- BRIEF
Show the lines below where "computer" occurs.

(Collected data entries)
*** Block opens ***
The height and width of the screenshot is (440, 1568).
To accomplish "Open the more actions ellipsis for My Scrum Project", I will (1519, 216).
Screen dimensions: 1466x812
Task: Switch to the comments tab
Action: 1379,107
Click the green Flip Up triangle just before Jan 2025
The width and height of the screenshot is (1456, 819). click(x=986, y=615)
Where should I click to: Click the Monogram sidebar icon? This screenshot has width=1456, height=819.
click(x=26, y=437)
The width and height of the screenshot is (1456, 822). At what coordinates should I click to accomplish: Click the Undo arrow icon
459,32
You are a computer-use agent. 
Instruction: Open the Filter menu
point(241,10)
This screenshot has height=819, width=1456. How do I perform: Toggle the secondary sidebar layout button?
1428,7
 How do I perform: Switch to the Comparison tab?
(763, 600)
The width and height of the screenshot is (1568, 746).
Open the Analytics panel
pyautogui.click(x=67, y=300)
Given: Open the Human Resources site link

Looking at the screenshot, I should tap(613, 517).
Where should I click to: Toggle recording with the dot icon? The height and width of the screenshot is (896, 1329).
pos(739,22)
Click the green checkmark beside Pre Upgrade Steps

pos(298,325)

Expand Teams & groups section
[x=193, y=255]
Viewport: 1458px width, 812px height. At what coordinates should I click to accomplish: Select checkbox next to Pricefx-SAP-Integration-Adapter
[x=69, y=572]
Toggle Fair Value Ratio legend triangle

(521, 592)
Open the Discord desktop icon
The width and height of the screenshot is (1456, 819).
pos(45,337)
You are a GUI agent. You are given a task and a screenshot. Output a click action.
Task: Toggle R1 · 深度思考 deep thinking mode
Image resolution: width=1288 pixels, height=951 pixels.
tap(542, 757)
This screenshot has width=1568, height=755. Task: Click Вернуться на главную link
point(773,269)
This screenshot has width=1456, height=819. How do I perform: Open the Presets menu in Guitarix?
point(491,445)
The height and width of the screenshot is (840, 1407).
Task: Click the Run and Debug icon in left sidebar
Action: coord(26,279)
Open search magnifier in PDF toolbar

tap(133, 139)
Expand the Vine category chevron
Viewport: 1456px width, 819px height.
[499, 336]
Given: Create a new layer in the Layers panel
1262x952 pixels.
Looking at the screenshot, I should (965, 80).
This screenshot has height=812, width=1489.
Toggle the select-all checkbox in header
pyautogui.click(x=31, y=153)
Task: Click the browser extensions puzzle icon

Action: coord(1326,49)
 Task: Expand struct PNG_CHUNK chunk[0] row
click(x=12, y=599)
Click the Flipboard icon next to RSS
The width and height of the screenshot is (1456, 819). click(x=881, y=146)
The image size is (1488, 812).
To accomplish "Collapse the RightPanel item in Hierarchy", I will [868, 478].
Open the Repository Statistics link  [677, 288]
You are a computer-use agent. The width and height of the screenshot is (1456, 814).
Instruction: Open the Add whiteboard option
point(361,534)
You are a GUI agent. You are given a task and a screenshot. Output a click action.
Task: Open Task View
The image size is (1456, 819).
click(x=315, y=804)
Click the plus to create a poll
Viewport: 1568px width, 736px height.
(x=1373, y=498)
*** Block closes ***
- YOUR SOLUTION
You are a computer-use agent. 
You are a computer-use agent. The width and height of the screenshot is (1456, 814).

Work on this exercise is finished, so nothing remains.